Feb 08, 2021 7:10 AM
Mr. Kilin Reece
"Hawaii Music History"

Mr. Reece was raised in a community of musicians and grew up playing string instruments, including Hawaiian style slide guitar, pedal steel and dobro. To the dismay of his parents, at a young age he began disassembling his families prized collection of guitars. At age 12 (at his families insistence that he learn to re-assemble the many instruments strewn in pieces about the house) he began studying luthiery, eventually going on to work with the renowned builder Richard Hoover of the Santa Cruz Guitar Company. After studying Jazz theory and improvisation with Ray Brown at Cabrillo College in Aptos, California, Mr. Reece followed his love of Jazz and American roots music to New York City. There he Studied Jazz History in Brooklyn with Lincoln Center Jazz Orchestra director Loren Schoenberg, and Jazz guitar with Gene Bertoncini while working towards a degree in History from Friends World College as an intern with the Lower East Side Tenement Museum. After moving to O‘ahu in 2001, Kilin became steeped in Hawaiian instrument making traditions while working at Ko‘olau Guitar and ‘Ukulele Company before founding his own shop, KR Strings, and earning himself a place among Hawai‘i’s top luthiers.

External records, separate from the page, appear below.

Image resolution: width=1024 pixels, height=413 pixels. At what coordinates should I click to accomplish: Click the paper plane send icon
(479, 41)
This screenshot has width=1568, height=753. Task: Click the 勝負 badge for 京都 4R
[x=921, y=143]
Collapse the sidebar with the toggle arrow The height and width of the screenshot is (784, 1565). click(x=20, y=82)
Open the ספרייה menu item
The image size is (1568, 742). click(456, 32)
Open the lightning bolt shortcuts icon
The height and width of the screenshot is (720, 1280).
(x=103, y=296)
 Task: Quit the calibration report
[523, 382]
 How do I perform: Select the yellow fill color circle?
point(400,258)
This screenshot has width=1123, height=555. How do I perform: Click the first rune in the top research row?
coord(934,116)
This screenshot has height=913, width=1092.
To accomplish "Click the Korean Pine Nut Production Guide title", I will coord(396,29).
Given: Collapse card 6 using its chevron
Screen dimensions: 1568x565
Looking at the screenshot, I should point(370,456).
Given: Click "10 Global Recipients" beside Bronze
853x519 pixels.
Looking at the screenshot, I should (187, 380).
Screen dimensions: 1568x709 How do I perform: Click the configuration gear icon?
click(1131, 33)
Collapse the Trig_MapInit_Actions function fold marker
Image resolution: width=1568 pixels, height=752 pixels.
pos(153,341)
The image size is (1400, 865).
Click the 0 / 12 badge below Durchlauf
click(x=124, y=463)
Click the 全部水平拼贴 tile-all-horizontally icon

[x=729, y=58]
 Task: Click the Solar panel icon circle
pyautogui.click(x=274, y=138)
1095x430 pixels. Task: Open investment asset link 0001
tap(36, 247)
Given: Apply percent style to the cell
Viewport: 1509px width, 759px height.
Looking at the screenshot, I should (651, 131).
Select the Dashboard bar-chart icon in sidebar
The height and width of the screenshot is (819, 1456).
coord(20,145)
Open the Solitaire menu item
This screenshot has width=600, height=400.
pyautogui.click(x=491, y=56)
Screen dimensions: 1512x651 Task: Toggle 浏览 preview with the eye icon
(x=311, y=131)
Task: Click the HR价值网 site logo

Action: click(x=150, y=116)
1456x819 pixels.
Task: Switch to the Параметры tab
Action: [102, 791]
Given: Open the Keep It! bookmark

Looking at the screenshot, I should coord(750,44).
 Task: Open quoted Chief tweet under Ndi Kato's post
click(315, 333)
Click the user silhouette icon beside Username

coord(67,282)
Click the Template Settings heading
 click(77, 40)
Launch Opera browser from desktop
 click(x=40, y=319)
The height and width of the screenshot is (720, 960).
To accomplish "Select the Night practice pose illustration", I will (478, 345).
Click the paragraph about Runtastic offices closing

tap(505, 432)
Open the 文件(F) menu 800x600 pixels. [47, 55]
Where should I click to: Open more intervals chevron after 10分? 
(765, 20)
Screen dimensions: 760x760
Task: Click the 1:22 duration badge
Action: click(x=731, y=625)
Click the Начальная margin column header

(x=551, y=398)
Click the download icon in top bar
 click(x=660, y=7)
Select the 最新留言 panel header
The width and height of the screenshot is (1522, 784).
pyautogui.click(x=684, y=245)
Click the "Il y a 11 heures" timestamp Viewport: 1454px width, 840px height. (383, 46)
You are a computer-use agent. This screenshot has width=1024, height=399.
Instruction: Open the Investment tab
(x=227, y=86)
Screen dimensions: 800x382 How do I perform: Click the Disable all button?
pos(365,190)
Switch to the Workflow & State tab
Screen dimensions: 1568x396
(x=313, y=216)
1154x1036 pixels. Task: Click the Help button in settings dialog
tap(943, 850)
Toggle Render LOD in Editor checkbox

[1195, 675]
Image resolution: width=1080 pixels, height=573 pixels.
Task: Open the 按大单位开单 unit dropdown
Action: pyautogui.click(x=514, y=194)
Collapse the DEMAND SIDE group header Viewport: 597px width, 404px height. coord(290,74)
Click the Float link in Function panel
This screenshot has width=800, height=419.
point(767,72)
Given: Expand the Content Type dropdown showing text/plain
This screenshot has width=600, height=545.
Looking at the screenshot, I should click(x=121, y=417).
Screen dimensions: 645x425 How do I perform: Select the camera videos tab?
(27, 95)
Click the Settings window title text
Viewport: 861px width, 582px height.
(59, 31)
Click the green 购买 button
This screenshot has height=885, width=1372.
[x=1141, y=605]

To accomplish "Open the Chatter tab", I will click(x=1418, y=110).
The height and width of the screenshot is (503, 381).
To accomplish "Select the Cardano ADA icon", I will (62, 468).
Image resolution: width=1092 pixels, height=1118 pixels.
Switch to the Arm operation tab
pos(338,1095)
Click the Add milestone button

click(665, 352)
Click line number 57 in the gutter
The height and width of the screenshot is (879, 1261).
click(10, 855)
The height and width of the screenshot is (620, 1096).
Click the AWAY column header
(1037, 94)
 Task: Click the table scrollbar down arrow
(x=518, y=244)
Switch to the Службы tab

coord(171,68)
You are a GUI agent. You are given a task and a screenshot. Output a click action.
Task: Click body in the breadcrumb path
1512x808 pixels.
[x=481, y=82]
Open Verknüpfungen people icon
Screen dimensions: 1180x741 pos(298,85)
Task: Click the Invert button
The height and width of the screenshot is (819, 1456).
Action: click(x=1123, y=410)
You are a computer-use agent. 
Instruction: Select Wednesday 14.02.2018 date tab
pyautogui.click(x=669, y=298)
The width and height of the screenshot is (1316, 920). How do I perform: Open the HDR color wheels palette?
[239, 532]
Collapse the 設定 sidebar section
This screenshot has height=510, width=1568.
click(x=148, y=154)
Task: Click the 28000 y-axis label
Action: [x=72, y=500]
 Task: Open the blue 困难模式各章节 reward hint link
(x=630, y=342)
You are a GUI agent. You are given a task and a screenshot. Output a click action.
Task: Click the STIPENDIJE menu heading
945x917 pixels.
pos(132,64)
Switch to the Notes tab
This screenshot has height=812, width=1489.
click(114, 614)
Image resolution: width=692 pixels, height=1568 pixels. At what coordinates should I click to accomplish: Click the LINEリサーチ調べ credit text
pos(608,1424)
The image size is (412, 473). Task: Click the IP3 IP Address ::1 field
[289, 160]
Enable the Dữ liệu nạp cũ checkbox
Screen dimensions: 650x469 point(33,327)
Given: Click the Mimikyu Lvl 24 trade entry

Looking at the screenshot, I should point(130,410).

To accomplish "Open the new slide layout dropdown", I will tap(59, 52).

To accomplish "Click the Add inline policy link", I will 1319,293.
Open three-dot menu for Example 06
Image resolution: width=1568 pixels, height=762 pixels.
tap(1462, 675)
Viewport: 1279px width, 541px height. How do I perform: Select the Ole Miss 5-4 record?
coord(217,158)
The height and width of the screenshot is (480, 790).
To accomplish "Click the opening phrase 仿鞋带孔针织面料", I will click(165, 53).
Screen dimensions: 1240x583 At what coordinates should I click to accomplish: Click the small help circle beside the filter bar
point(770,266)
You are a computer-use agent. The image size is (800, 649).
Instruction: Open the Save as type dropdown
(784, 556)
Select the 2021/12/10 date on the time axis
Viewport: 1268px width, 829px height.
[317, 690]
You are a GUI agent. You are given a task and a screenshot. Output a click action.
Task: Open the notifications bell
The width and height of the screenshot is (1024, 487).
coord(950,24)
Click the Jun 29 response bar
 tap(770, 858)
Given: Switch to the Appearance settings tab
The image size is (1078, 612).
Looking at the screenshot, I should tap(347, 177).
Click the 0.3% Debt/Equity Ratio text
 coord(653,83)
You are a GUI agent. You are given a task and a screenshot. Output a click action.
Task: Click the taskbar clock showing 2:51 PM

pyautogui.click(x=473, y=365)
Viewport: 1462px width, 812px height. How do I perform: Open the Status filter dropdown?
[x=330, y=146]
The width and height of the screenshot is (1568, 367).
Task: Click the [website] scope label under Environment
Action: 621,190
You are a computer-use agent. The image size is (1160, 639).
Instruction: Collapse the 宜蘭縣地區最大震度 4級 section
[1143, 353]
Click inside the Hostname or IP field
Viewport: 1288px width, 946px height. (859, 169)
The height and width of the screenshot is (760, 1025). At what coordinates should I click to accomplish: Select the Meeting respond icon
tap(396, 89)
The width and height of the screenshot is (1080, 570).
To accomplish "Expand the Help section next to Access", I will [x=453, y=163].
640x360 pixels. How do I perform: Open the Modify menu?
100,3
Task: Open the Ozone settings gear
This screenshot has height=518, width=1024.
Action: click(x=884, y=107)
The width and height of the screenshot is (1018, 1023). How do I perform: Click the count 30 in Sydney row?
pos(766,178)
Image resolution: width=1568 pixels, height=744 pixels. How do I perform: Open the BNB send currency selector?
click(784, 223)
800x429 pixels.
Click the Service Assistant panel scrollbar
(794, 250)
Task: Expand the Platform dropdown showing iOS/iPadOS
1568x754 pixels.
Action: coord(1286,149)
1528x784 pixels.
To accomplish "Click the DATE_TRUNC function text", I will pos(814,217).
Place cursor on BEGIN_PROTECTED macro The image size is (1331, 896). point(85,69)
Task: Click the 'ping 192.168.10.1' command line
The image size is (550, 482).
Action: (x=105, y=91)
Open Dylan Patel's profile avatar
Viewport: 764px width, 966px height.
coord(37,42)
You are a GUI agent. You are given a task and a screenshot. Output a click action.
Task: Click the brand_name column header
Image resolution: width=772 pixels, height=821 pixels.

In between building and restoring instruments, traveling to Cremona, Italy to study violin making and playing in the Bluegrass band Saloon Pilots, Mr. Reece continued learning from the community of musicians and instruments that found their way to his restoration studio door. Realizing as a result of these visits, that the Martin Dreadnought acoustic guitar that he had been playing for decades as a Bluegrass guitarist traced its origins to the Hawaiian kingdom, and that the first electric guitar ever made was a Hawaiian Lap Steel guitar, he was inspired to learn more. Mr. Reece began working with the C.F. Martin Guitar Company Archives, the Library of Congress, Bishop Museum and the Hawai‘i State Archives, spending hundreds of hours unraveling the compelling story of our musical partners of wire and wood. In 2019, Mr. Reece founded the nonprofit Kealakai Center for Pacific Strings with a mission to research, restore and celebrate the pivotal role that Hawaiian, and Pacific music and musicians have played in the evolution of popular music, a legacy of global influence that endures today.